Le paysage énergétique africain en 2026 confirme la domination de quelques acteurs historiques tout en révélant une recomposition dynamique de la carte des hydrocarbures sur le continent. Le Nigeria conserve sa position de premier producteur de pétrole brut en Afrique, avec une production qui oscille autour de 1,6 million de barils par jour. Cette performance, bien que soutenue par des réformes structurelles récentes, reste toutefois sensible aux défis logistiques et sécuritaires qui touchent ses infrastructures dans le delta du Niger.
Juste derrière, la Libye s’impose comme le moteur de croissance le plus rapide de la région.
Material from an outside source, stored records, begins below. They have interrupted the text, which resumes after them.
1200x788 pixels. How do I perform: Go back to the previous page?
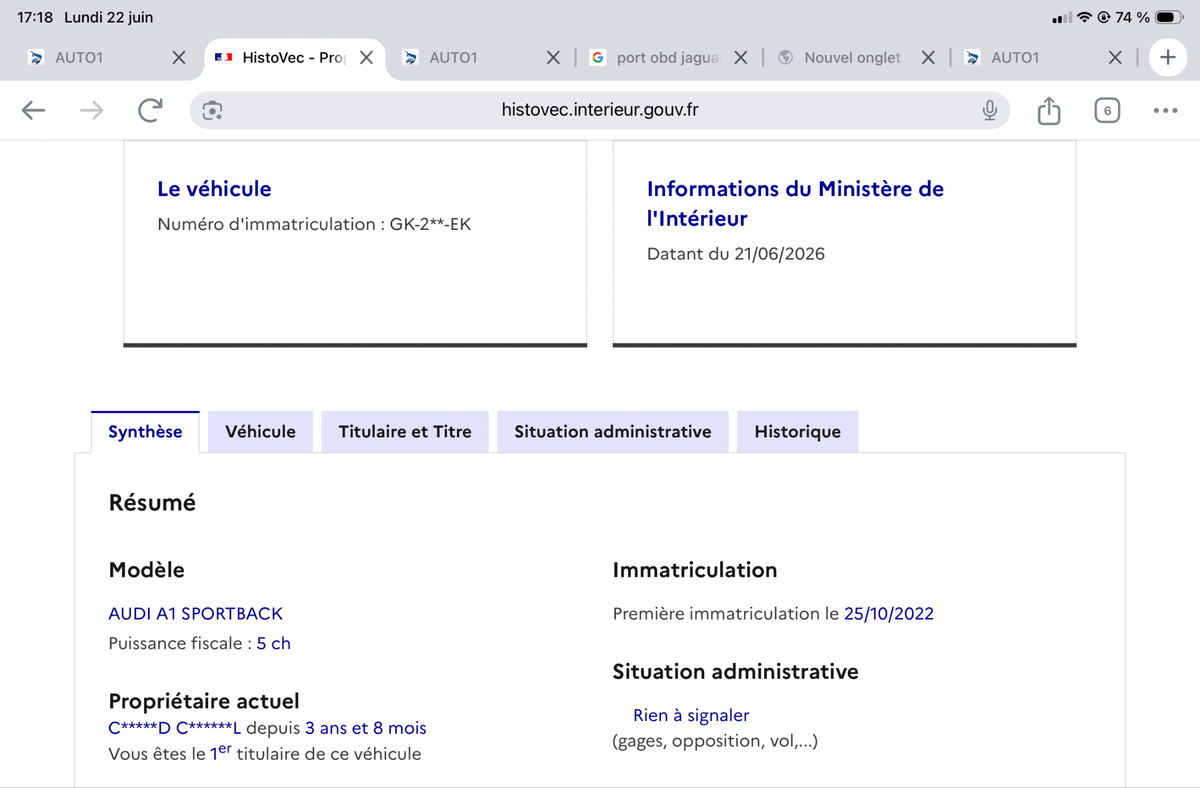click(x=34, y=111)
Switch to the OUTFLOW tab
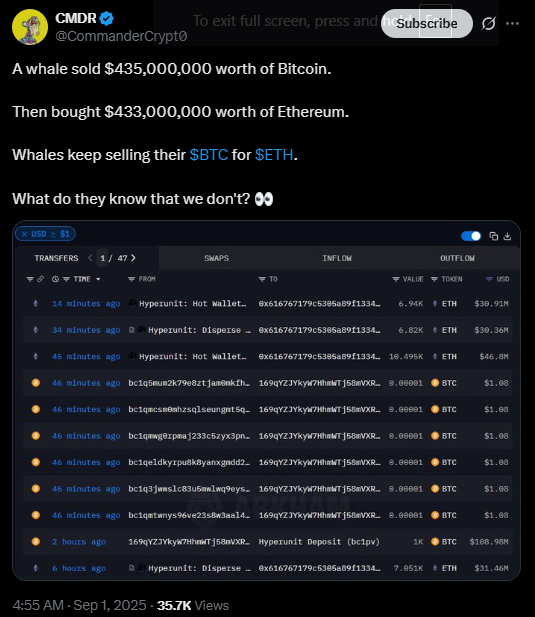Viewport: 535px width, 617px height. click(457, 258)
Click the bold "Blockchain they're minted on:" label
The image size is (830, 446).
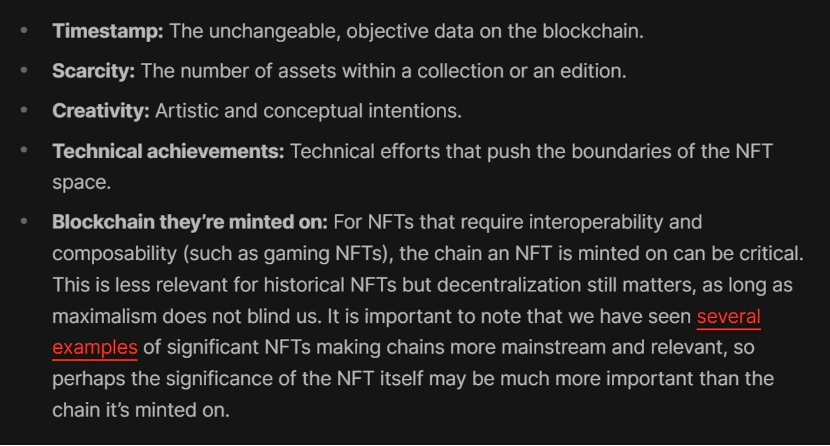pyautogui.click(x=190, y=221)

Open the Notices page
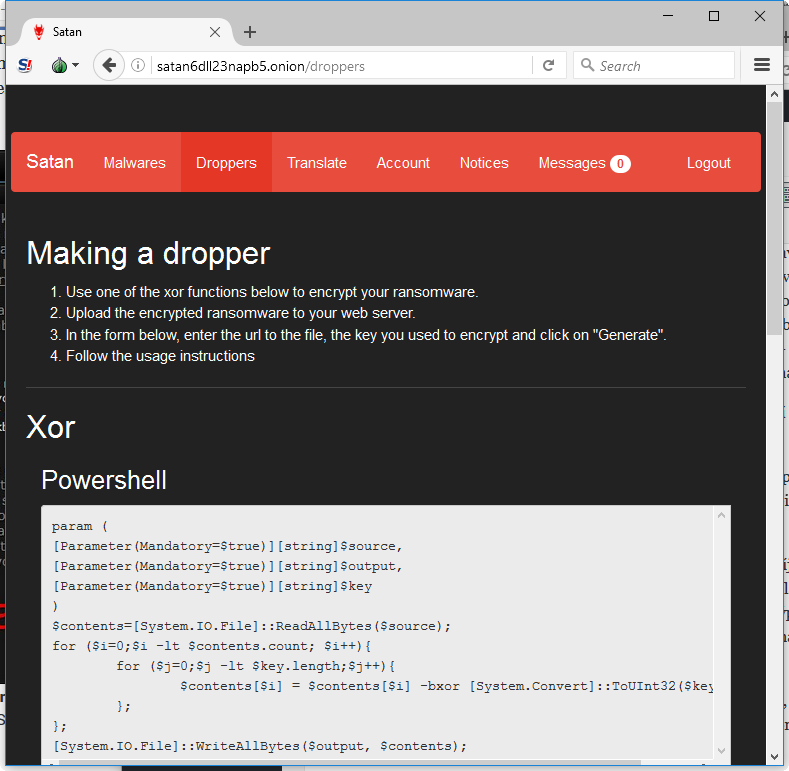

Grâce à une relative stabilité retrouvée et à l’exploitation de ses réserves qui sont les plus vastes du continent, le pays a franchi le cap des 1,3 million de barils par jour. L’Angola et l’Algérie complètent ce groupe de tête, avec des niveaux de production se stabilisant respectivement autour de 1,1 million et 0,95 million de barils quotidiens. Si l’Angola mise sur l’exploration offshore profonde pour freiner le déclin naturel de ses gisements, l’Algérie profite d’un secteur des hydrocarbures revitalisé par de nouveaux records d’exportation vers le marché européen.
Au-delà de ces géants, l’Égypte maintient une production solide d’environ 500 000 barils par jour, tandis que des producteurs intermédiaires comme la République du Congo et le Gabon assurent une contribution stable, bien que de moindre envergure. Cependant, l’attention des investisseurs se porte désormais vers de nouvelles frontières, notamment en Afrique de l’Ouest.
Le bassin MSGBC et le golfe de Guinée voient l’émergence de nouveaux pôles stratégiques. Le Sénégal, dont la production a pris son véritable essor en 2025, entre progressivement dans le cercle des exportateurs, transformant le profil économique de la sous-région. Parallèlement, la Côte d’Ivoire connaît une montée en puissance remarquable grâce au développement rapide du champ Baleine, le plus grand projet d’hydrocarbures jamais réalisé dans le pays. Ces développements suggèrent que si les équilibres actuels favorisent encore le golfe de Guinée central et l’Afrique du Nord, la diversification des sources de production redessine les perspectives économiques du continent pour la décennie à venir.